Caesars Reports Q1 Loss, But Looks to Bounce Back Stronger

Caesar's Las Vegas

Caused in great part by a near 40 per cent hit to its Las Vegas bricks-and-mortar revenues, Caesars Entertainment has filed a year-on-year US$423 million (£304.66m/€350.85m) net loss for Q1.

But, buoyed by its recent acquisition of the Entain Group, William Hill and the downward curve of Covid in the USA, it’s looking to bounce back off the ropes.

Overall, net revenue for America’s biggest casino and entertainment conglomerate fell 7.1 per cent over the quarter ending March 31 to US$1.7 billion (£1.22bn/€1.41bn) — although its non-Vegas regional revenue grew by over a quarter to US$1.11 billion (£799m/€920m).

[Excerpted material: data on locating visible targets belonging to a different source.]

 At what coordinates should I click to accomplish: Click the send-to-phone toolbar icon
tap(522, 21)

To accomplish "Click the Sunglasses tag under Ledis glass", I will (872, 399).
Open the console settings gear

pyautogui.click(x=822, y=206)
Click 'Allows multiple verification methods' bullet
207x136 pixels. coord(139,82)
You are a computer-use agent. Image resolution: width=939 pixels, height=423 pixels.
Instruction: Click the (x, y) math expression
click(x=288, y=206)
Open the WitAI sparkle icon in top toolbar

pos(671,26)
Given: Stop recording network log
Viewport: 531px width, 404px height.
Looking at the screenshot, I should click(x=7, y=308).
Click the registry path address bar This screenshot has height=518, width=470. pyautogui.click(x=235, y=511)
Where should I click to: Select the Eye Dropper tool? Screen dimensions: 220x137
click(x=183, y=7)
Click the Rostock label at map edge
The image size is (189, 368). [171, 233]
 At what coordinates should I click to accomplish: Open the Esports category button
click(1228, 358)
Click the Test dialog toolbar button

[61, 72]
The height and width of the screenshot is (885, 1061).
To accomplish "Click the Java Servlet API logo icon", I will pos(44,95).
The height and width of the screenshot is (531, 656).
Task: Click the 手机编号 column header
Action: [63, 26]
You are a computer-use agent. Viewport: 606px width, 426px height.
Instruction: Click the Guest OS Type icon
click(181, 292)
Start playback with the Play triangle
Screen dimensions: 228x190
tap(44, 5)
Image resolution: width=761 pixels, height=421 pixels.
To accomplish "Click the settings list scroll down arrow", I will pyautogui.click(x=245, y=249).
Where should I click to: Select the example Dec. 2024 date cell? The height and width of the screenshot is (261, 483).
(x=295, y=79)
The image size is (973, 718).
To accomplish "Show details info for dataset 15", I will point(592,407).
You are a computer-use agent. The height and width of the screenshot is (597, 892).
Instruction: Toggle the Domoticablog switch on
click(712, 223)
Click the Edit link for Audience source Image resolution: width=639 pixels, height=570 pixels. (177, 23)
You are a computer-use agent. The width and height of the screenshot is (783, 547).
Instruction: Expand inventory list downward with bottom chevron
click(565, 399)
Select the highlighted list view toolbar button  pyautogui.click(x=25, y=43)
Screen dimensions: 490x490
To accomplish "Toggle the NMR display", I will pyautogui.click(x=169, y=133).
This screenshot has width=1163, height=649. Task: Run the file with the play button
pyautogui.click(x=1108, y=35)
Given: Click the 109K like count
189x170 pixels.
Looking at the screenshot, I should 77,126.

Caesars revenue from its casino and pari-mutuel betting operations totalled US$1.14 billion (£821m/€945m) in Q1, with food and beverage bringing in US$166 million (£119.59m/€137.71m), hotels US$215 million (£154.9m/€178.35m) and other revenue streams garnering US$178 million (£128.25m/€147.66m).

The gaming and entertainment behemoth recorded first quarter operating expenses of US$1.51 billion (£1.08bn/€1.25bn); leaving an operating profit of US$186 million (£134m/€154.28m) for the period.

But “other” expenses of US$696 million (£501.43m/€577.32m), including US$563 million (£405.71m/€467.05m) in interest payments, left a loss of US$510 million (£367.53m/€423.08m) before tax.

Taking into consideration additional fiscal transactions, the company’s net loss was posted as US$423 million (£304.83m/€350.94m).

“As the pace of vaccinations across the country accelerated and consumers started to resume more normal behaviour, our first quarter results improved significantly [compared to] the fourth quarter of 2020,” stressed Caesars’ Chief Executive Tom Reeg.

“We are excited to see the dramatic improvement in operating efficiencies throughout our enterprise which we believe are sustainable going forward.”

Last month the US gaming giant finalized its acquisition of iconic British bookies William Hill.

Caesars is now planning to offload William Hill’s non-US verticals–among them 1,400 UK high street betting shops—and claw back a goodly percentage of the US$4 billion (£2.9bn/€3.33bn) outlay.